▶ Your objective
Exactly as written, retype the listing below, omitting the pictures.

▶ Dataset records

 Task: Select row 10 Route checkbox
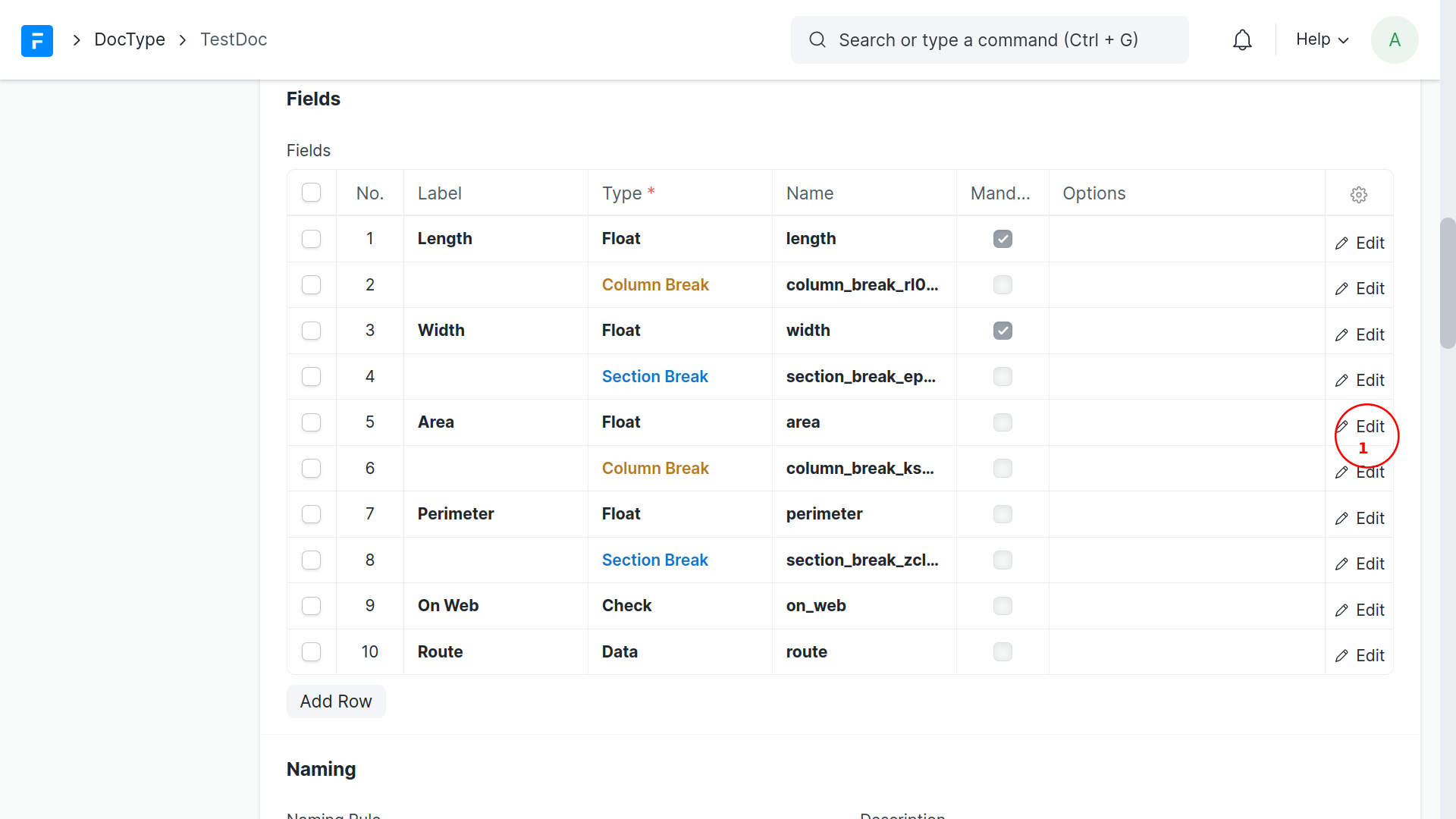click(311, 651)
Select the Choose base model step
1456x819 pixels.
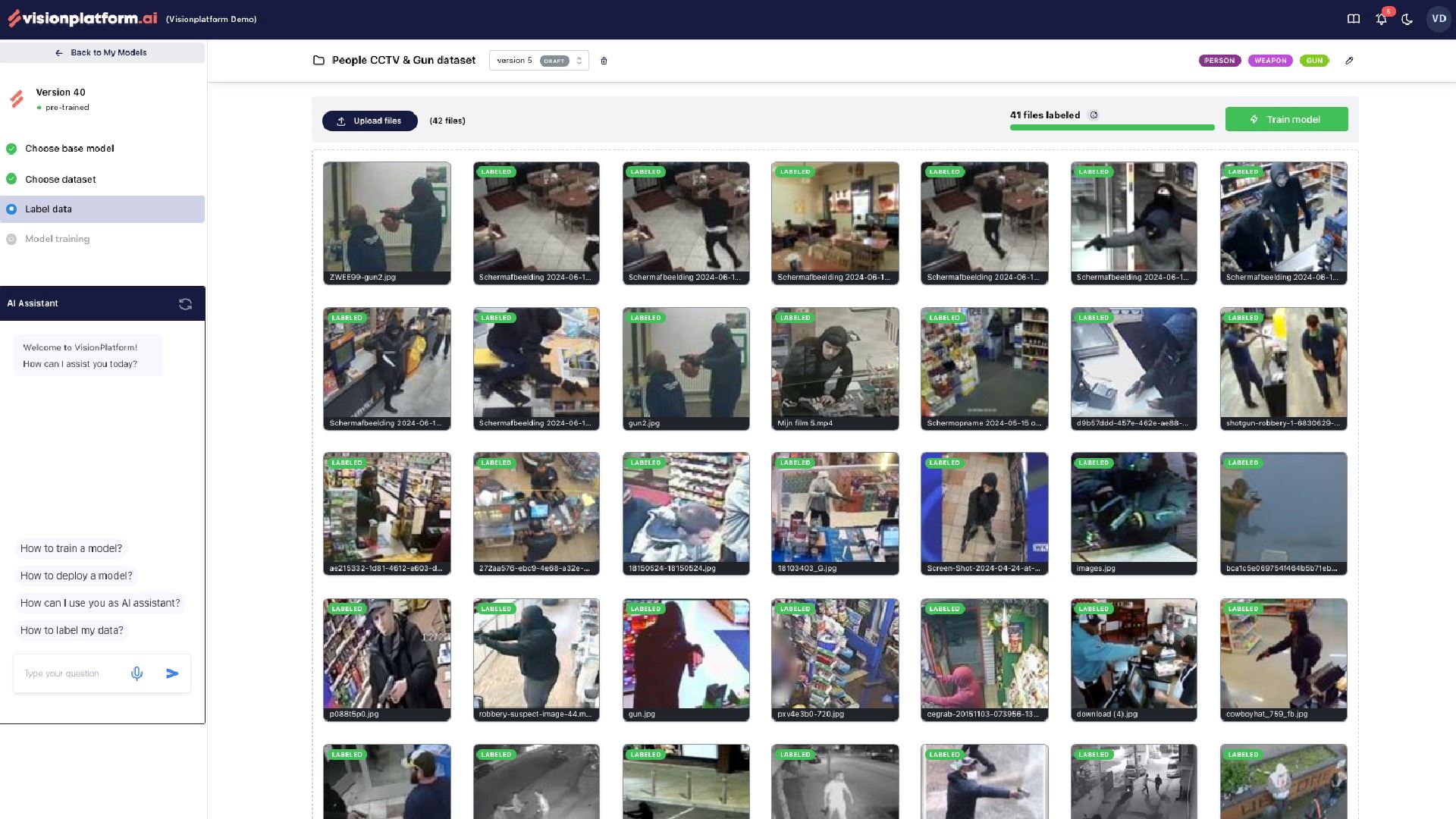click(x=69, y=149)
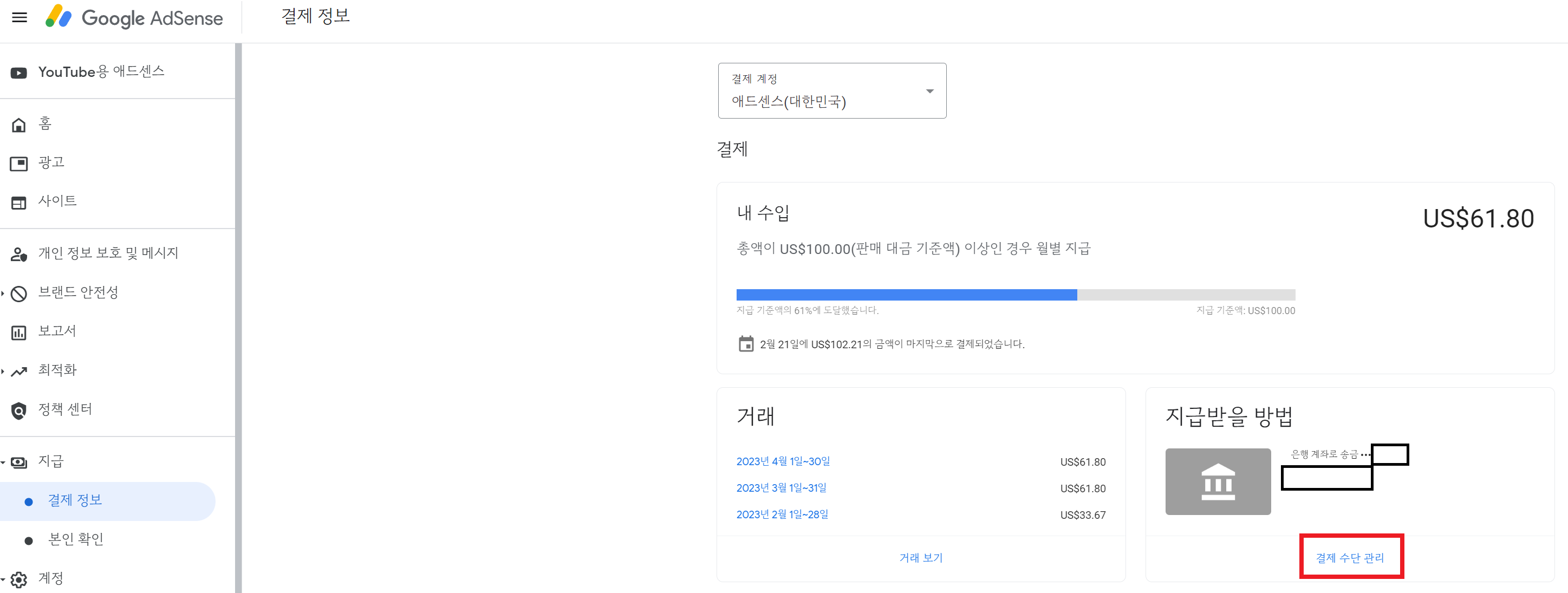This screenshot has height=593, width=1568.
Task: Click the policy center shield icon
Action: point(19,410)
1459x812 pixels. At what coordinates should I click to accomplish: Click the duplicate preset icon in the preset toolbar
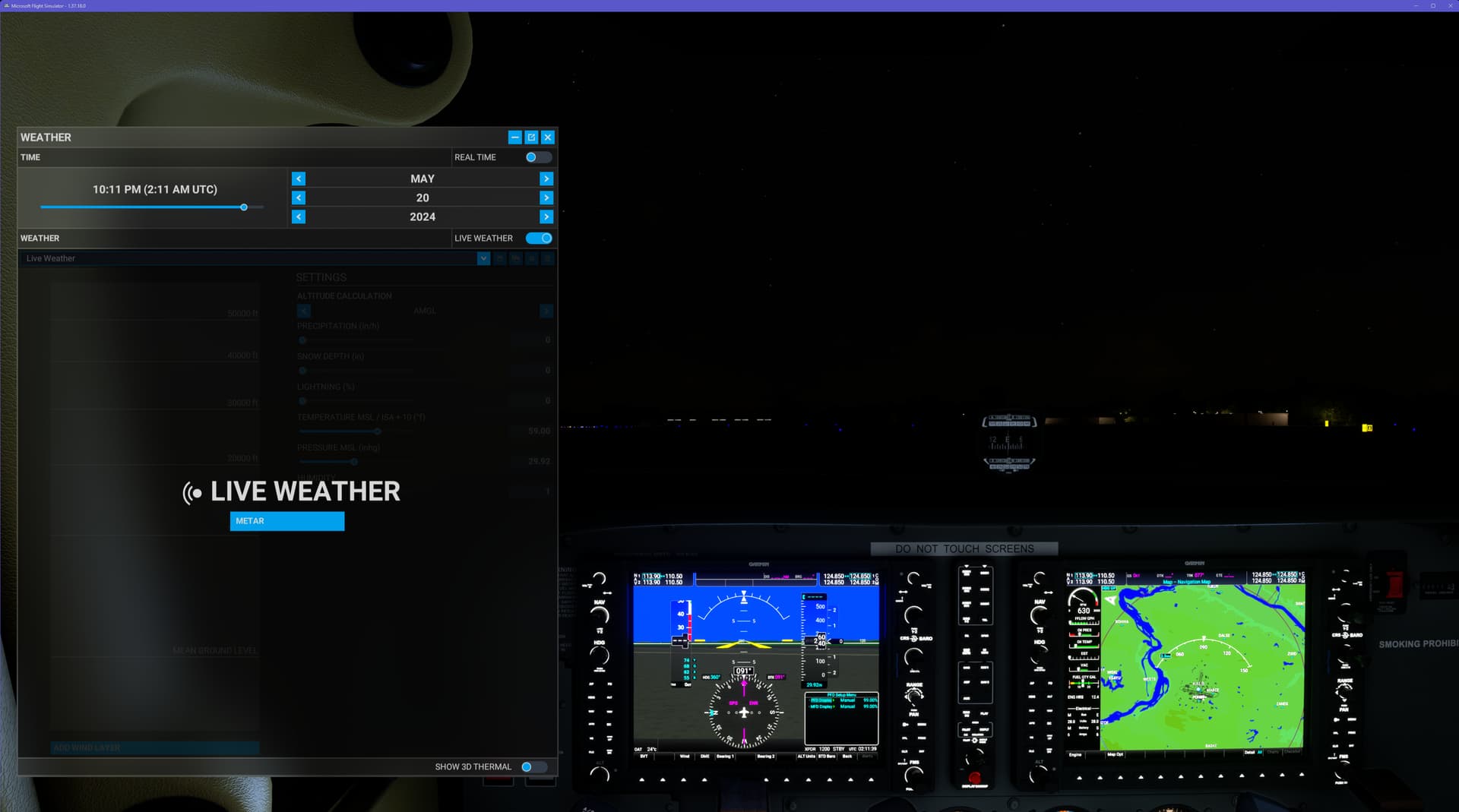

▶ Answer space
 Task: Select row 10 Route checkbox
click(311, 651)
Select the Choose base model step
1456x819 pixels.
click(x=69, y=149)
This screenshot has height=593, width=1568.
Task: Click the policy center shield icon
Action: point(19,410)
1459x812 pixels. At what coordinates should I click to accomplish: Click the duplicate preset icon in the preset toolbar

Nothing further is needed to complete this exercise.